Your task:
Name every individual, whether person or animal, that the article about the university's aquaponics lab refers to by name.

═════ Passage for review

New Greenhouse Will Triple Research, Education of Sustainable Farming Method
Image Credit: John T. Consoli
In a modest, ground-floor lab deep within University of Maryland’s Animal Science Building, a redhead who goes by “Gru” is tending to a new crop of lettuce. Gru is cool, impossible to miss because of his hulking size, and drips indifference; he’ll meet your greeting with a blank stare as he chills in a quiet corner with his buddies.
Gru isn’t first string on the wrestling team or a jacked fraternity brother. He’s a goldfish. And he’s an integral part of the University of Maryland’s aquaponics lab, its first and only research and education venture dedicated to the sustainable farming method. Here, he and around 100 of his finned friends have just one job: to feed the herbs, lettuces and other veggies growing above them with their waste.
“It’s an increasingly popular method for growing food that can be done just about anywhere, and the students love it,” said Jose-Luis Izursa, a senior lecturer and academic adviser in the Department of Environmental Science and Technology. “There’s some hesitation from people because it involves fish waste. But what do they think fertilizer is?”

══════════
═════ Provided material

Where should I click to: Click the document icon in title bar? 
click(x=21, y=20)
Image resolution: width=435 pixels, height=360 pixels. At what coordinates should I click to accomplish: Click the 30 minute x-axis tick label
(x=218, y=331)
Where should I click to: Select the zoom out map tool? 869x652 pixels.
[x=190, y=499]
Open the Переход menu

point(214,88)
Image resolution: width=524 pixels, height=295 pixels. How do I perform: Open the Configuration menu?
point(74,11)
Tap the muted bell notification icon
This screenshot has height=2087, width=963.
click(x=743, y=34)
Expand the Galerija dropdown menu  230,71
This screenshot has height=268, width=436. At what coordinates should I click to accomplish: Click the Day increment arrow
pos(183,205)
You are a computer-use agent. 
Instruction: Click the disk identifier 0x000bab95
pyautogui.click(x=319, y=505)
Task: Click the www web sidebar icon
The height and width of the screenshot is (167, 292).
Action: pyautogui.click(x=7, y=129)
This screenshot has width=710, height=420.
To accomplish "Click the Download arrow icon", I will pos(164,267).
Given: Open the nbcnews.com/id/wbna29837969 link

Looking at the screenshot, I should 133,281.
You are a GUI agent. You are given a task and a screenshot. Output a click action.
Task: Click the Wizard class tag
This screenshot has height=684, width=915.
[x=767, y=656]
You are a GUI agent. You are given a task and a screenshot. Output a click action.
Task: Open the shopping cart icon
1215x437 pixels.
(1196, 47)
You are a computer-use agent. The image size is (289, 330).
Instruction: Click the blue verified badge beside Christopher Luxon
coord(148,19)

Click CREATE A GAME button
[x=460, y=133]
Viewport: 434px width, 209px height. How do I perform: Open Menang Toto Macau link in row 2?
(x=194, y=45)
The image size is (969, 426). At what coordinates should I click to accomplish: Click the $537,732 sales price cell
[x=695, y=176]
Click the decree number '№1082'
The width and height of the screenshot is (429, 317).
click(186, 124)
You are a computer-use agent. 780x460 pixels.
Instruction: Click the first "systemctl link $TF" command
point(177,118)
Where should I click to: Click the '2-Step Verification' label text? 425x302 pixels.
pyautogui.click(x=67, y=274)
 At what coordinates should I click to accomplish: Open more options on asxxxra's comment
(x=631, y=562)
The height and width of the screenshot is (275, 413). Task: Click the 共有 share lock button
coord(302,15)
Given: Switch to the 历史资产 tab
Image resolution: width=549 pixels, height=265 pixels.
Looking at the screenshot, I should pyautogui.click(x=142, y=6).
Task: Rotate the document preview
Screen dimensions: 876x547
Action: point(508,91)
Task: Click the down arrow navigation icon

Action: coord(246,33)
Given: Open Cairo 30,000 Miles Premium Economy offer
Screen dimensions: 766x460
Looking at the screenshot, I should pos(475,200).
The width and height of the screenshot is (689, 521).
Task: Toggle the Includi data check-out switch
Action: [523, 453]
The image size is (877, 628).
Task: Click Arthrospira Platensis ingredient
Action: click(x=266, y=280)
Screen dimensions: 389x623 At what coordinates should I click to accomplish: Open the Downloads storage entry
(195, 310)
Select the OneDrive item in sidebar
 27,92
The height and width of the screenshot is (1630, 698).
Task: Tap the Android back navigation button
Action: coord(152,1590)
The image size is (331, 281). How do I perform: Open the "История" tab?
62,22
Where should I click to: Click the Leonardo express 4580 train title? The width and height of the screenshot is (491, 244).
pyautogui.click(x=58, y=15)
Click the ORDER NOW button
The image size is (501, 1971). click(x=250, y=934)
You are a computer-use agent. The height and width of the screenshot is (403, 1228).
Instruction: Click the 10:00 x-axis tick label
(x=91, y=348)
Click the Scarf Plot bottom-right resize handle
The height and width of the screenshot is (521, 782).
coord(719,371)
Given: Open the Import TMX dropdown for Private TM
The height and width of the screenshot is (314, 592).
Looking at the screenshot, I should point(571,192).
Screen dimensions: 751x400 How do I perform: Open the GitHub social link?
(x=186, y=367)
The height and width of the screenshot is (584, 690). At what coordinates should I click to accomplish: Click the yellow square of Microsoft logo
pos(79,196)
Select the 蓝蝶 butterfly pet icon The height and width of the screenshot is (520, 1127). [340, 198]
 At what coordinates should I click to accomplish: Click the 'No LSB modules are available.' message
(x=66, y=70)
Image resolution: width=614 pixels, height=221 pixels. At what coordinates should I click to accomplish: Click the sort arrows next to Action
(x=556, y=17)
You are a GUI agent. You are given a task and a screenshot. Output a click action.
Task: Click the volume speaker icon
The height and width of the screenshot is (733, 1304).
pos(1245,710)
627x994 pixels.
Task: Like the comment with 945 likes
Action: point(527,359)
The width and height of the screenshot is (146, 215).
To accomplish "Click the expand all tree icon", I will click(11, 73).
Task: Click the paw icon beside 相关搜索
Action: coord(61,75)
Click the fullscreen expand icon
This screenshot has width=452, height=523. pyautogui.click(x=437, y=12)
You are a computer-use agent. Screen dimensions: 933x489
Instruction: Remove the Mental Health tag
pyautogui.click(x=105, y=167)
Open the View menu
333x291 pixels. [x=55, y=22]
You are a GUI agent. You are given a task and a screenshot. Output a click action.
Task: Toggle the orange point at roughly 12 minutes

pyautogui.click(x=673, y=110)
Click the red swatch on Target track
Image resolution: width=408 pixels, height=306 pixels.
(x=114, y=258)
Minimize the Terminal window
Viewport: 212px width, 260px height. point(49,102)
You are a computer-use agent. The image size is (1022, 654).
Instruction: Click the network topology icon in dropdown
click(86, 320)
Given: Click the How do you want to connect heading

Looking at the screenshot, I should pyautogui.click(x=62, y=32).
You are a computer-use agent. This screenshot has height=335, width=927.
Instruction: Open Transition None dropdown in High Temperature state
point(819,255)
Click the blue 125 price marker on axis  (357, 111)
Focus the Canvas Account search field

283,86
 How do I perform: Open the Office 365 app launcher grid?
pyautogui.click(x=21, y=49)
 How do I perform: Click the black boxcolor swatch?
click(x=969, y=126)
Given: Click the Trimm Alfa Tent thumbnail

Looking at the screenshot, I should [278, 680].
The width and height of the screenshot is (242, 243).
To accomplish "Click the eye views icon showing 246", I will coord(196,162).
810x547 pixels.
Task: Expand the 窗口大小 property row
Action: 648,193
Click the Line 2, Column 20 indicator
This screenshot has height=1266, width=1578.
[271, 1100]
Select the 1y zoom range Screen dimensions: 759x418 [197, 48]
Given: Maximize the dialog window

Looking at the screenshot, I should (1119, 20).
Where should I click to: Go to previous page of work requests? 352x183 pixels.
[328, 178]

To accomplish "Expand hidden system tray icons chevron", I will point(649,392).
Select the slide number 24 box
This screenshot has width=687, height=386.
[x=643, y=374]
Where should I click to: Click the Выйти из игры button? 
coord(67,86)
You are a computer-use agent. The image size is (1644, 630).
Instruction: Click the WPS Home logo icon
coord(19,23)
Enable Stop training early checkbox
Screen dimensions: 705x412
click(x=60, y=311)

══════════

Result of the task:
John T. Consoli, Gru, Jose-Luis Izursa